Comment qualifieriez-vous l’agriculture conventionnelle intensive telle qu’on la pratique aujourd’hui en Europe ?
"Pour moi le problème vient de la conception même de ce modèle agricole qui remonte aux années 50 et à ce qu’on a appelé la 'révolution verte'. On a voulu appliquer à l’agriculture les mêmes recettes que ce qui avait fonctionné pour l’industrie. On a intensifié en capital, on a spécialisé les exploitations avec l’objectif d’atteindre des économies d’échelle… Mais le problème c’est qu’il y a deux différences majeures entre l’agriculture et l’industrie.
D’abord, l’agriculture c’est l’activité humaine qui a la plus grande interface avec le vivant. Or le vivant, il n’aime pas trop la monotonie, il n’aime pas trop la monoculture et quand on l’emmène dans cette voie, il s’appauvrit. Mais en plus, on a fait en agriculture quelque chose qui est hérétique d’un point de vue économique à savoir… Casser le capital productif."
C’est-à-dire ?
"C’est-à-dire que quand on détruit la qualité des terres et la vie du sol (par la mécanisation et par la chimie) quand on fait baisser le taux d’Humus, quand on laisse filer le limon dans les rivières et cætera… On érode le capital, on le transforme en flux de revenu.
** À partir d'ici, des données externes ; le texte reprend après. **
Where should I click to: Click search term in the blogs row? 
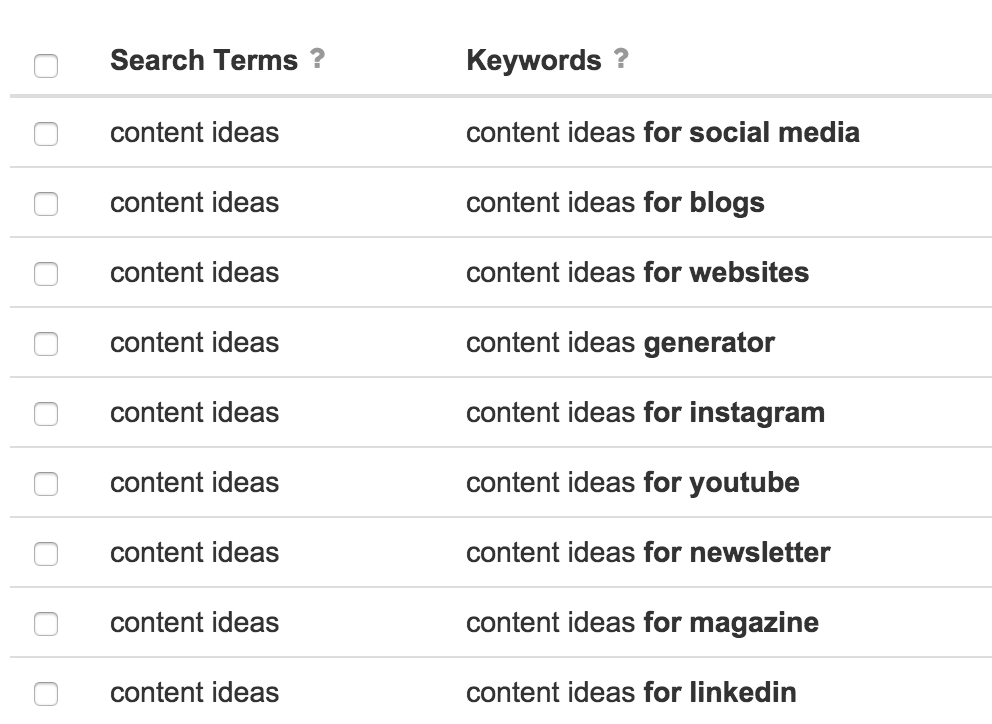coord(194,203)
Et ça, on vous le dit au premier cours de management : il ne faut jamais faire ça, parce que ça conduit à la faillite !
Or c’est ce qu’on a fait en agriculture. Ça nous pose les gros problèmes environnementaux qu’on connaît aujourd’hui : une érosion des sols, une dégradation des eaux souterraines, une dégradation de la biodiversité… On est au bord de l’effondrement en la matière ! Juste pour donner un ordre de grandeur, on a tous appris à l’école que la Hesbaye était une terre extrêmement fertile. Aujourd’hui, la Hesbaye a perdu 70% de son humus ! C’est tout sauf marginal."
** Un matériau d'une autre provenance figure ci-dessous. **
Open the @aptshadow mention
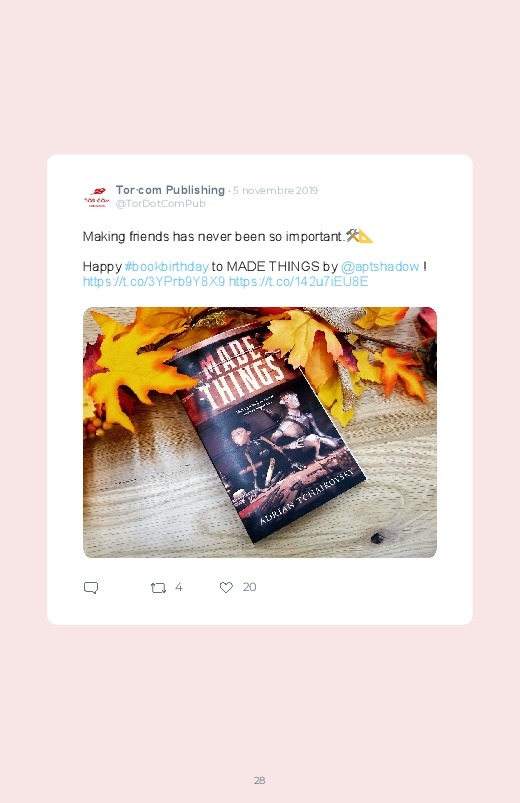The image size is (520, 803). [x=380, y=267]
Donc l’agriculture conventionnelle intensive épuise son capital productif mais on a l’impression qu’elle épuise aussi les agriculteurs aujourd’hui…
"Oui et ça, c’est lié à la deuxième différence fondamentale entre l’agriculture et l’industrie. C’est que, ici, les agriculteurs, même les gros agriculteurs, sont des "têtes d’épingle" par rapport à leurs fournisseurs et à leurs clients, qui sont, dans les deux cas, des géants de l’industrie. Du coup, la capacité qu’ont les agriculteurs de pouvoir maîtriser leur prix est inexistante. Ils sont purement "price taker" comme on dit dans le jargon. Ils ne fixent pas leur prix, ils subissent leur prix.
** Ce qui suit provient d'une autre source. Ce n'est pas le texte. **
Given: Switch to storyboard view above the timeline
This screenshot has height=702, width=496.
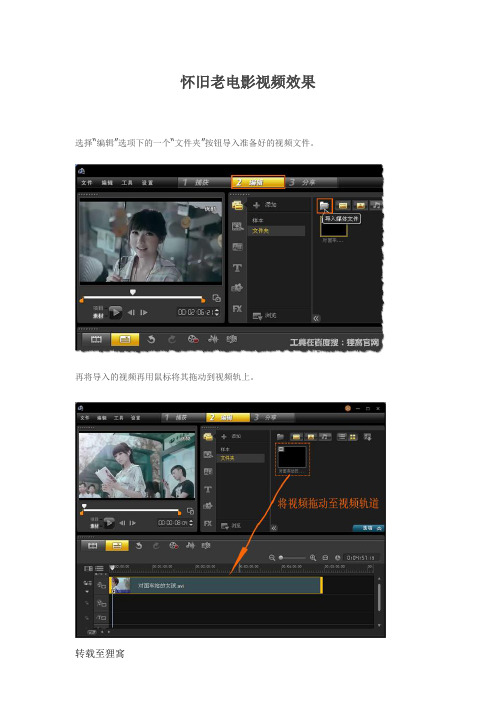Looking at the screenshot, I should tap(92, 546).
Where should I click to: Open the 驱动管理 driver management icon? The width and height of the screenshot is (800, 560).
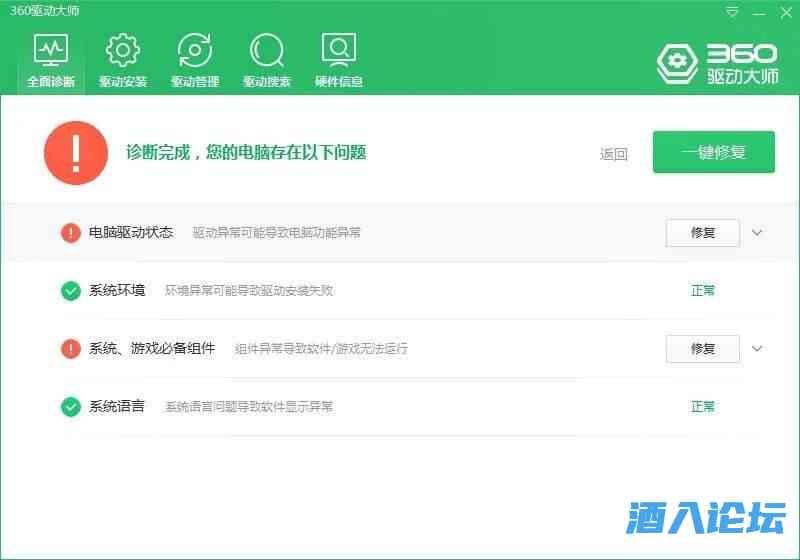(195, 60)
J’ai regardé, sur une longue période, tous les indices d’intrants agricoles et les indices de produits agricoles… Sur 40 ans, les intrants agricoles ont augmenté de 3% par an, alors que les prix auxquels les agriculteurs peuvent vendre leurs produits n’ont augmenté, eux, que de 0,8% par an. Ça montre bien cet effet d’écrasement de la marge du producteur. On a donc un système économique qui appauvrît l’agriculteur."